Non, non, garde-les pour acheter de l'ellébore; car il faut que vous sachiez, mon père, que, depuis quelque temps, notre camarade Saint-Mégrin est fou…Seulement, sa folie n'est pas gaie…Cependant, il vient de me donner une bonne idée…Il faut que je vous fasse payer mon horoscope par un ligueur…Voyons, sur lequel vais-je vous donne un bon?..Aide-moi, duc de Joyeuse. Ce titre sonne bien, n'est-ce pas? Voyons, cherche…

JOYEUSE

Que dis-tu de notre maître des comptes, La Chapelle-Marteau?..

D'EPERNON

Insolvable…En huit jours, il épuiserait les trésors de Philippe II.

SAINT-MEGRIN

Et le petit Brigard?..

D'EPERNON

Bah!..un prévot de boutiquiers! il offrirait de s'acquitter en cannelle et en herbe à la reine.

RUGGIERI

Thomas Crucé?..

D'EPERNON

Si je vous prenais au mot, mon père, vos épaules pourraient garder pendant quelque temps rancune à votre langue…Il n'est pas endurant.

JOYEUSE

Eh bien, Bussy Leclerc?

D'EPERNON

Vive Dieu…un procureur…Tu es de bon conseil, Joyeuse…(A Ruggieri) Tiens, voilà un bon de dix écus noble rose. Fais bien attention que la noble rose n'est pas démonétisée comme l'écu sol et le ducat polonais, et qu'elle vaut douze livres. Va chez ce coquin de ligueur de la part de d'Epernon et fais-toi payer; s'il refuse, dis-lui que j'irai moi-même avec vingt-cinq gentilshommes et dix ou douze pages…

SAINT-MEGRIN

Allons, maintenant que ton compte est réglé, je te rappellerai qu'on doit nous attendre au Louvre…Il faut rentrer, messieurs; partons!

JOYEUSE

Tu as raison; nous ne trouverions plus de chaises à porteurs.

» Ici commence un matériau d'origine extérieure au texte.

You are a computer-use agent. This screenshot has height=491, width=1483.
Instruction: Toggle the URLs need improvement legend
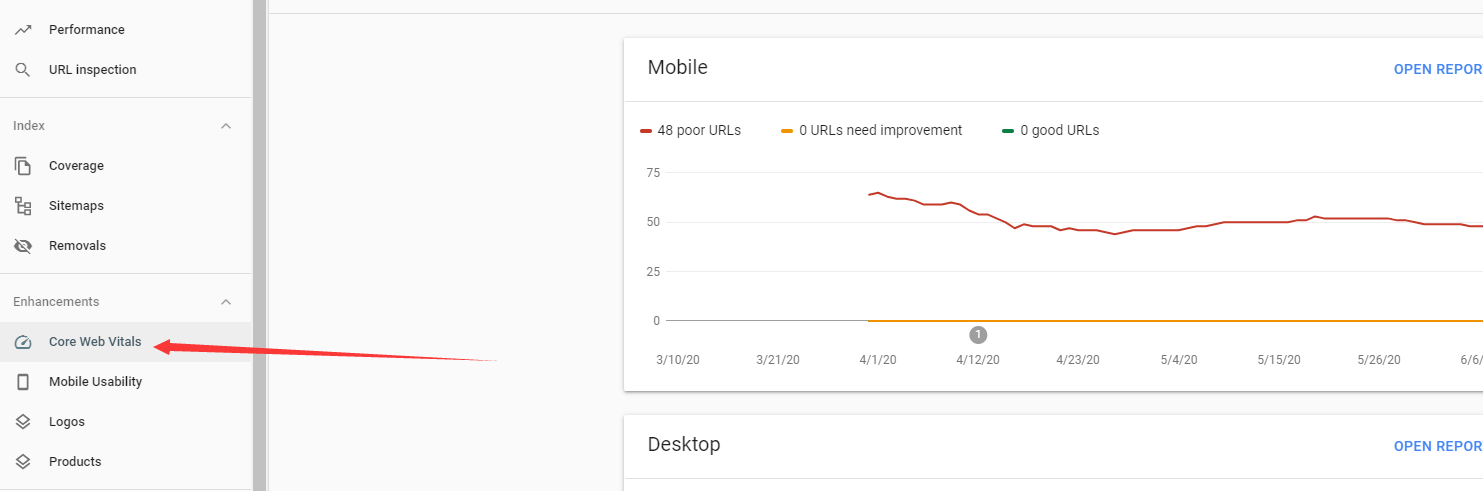872,130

RUGGIERI, arrêtant Saint-Mégrin

Comment! jeune homme, tu t'éloignes sans me consulter!..

SAINT-MEGRIN

Je ne suis pas ambitieux, mon père; que pourriez-vous me promettre?

RUGGIERI

Tu n'es pas ambitieux!..Ce n'est pas en amour du moins.

SAINT-MEGRIN

Que dites-vous, mon père! Parlez bas!

RUGGIERI

Tu n'es pas ambitieux, jeune homme, et, pour devenir la dame de tes pensées, il a fallu qu'une femme réunît dans son blason les armes de deux maisons souveraines, surmontées d'une couronne ducale…

SAINT-MEGRIN

Plus bas, mon père, plus bas!

RUGGIERI

Eh bien, doutes-tu encore de la science?

SAINT-MEGRIN

Non…

RUGGIERI

Veux-tu partir encore sans me consulter?

SAINT-MEGRIN

Je le devrais, peut-être…

RUGGIERI

J'ai cependant bien des révélations à te faire.

SAINT-MEGRIN

Qu'elles viennent du ciel ou de l'enfer, je les entendrai…Joyeuse, d'Epernon, laissez-moi: je vous rejoindrai bientôt dans l'antichambre…

 
JOYEUSE

Un instant, un instant!..ma sarbacane…De par sainte Anne! si j'aperçois une maison de ligueur à cinquante pas à la ronde, je ne veux pas lui laisser un seul carreau.

D'EPERNON, à Saint-Mégrin

Allons, dépêche-toi!..et nous te ferons bonne garde pendant ce temps. (Ils sortent.)